Inference speed of different models

I’m a bit puzzled how OpenAI rates the inference speed of their models and how the API speed compares to something like Gemini. I ran a quick speed test and these were the results:

$ uvx tacho gpt-4o gpt-4o-mini o4-mini o3 gpt-4.1-nano gpt-4.1-mini gpt-4.1
┏━━━━━━━━━━━━━━┳━━━━━━━━━┳━━━━━━━━━┳━━━━━━━━━┳━━━━━━━┳━━━━━━━━┓
┃ Model        ┃ Avg t/s ┃ Min t/s ┃ Max t/s ┃  Time ┃ Tokens ┃
┡━━━━━━━━━━━━━━╇━━━━━━━━━╇━━━━━━━━━╇━━━━━━━━━╇━━━━━━━╇━━━━━━━━┩
│ o4-mini      │   179.4 │   165.8 │   190.9 │  5.6s │   1000 │
│ o3           │   115.4 │    96.6 │   134.6 │  8.8s │   1000 │
│ gpt-4.1-nano │    95.9 │    75.7 │   106.6 │  5.3s │    500 │
│ gpt-4.1      │    67.6 │    56.9 │    80.7 │  7.5s │    500 │
│ gpt-4.1-mini │    61.7 │    51.5 │    68.4 │  8.2s │    500 │
│ gpt-4o-mini  │    59.0 │    46.1 │    69.9 │  8.7s │    500 │
│ gpt-4o       │    31.7 │    29.1 │    35.9 │ 15.9s │    500 │
└──────────────┴─────────┴─────────┴─────────┴───────┴────────┘

For example, gpt-4.1-nano which has the highest speed rating of all models (5 stars) is 20% slower than o3 which is rated as the slowest model with 1 star. Also, gpt-4.1 which is rated at the same speed as gpt-4o is actually twice as fast.

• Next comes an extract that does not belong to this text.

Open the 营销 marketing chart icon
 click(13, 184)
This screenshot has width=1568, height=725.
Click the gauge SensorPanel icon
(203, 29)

Compared to Gemini models, the OpenAI API is also quite slow:

$ uvx tacho gemini/gemini-2.5-flash gemini/gemini-2.5-pro gemini/gemini-2.5-flash-lite-preview-06-17 openai/gpt-4.1-mini openai/gpt-4.1 openai/gpt-4.1-nano
┏━━━━━━━━━━━━━━━━━━━━━━━━━━━━━━━━━━━━━━━━━━━━┳━━━━━━━━━┳━━━━━━━━━┳━━━━━━━━━┳━━━━━━━┳━━━━━━━━┓
┃ Model                                      ┃ Avg t/s ┃ Min t/s ┃ Max t/s ┃  Time ┃ Tokens ┃
┡━━━━━━━━━━━━━━━━━━━━━━━━━━━━━━━━━━━━━━━━━━━━╇━━━━━━━━━╇━━━━━━━━━╇━━━━━━━━━╇━━━━━━━╇━━━━━━━━┩
│ gemini/gemini-2.5-flash-lite-preview-06-17 │   291.0 │   258.1 │   326.7 │  1.7s │    500 │
│ gemini/gemini-2.5-flash                    │   281.4 │   271.5 │   287.3 │  3.5s │    998 │
│ gemini/gemini-2.5-pro                      │   145.7 │   137.0 │   155.5 │  6.9s │    998 │
│ openai/gpt-4.1-nano                        │    86.0 │    58.2 │    97.8 │  6.0s │    500 │
│ openai/gpt-4.1-mini                        │    57.6 │    49.9 │    66.0 │  8.8s │    500 │
│ openai/gpt-4.1                             │    39.7 │    25.3 │    55.1 │ 13.8s │    500 │
└────────────────────────────────────────────┴─────────┴─────────┴─────────┴───────┴────────┘

Is there any chance this will improve in the near future?

At launch day, this is the speed obtained for the gpt-4.1 sub-models, 100 trials on chat completions to 256 tokens:

So even with your larger token count giving the startup latency less score impact, the models and the servers running them have slowed from the launch capability.

This isn’t “we dedicated more total computation per token for higher quality” … it never seems to go that direction. It is fully-loaded infrastructure, and you not paying hundreds of thousands for “scale tier” dedicated instances. Plus I suspect why the reason that mini can fall behind even full gpt-4.1 is that the hardware running it can be older with less footprint.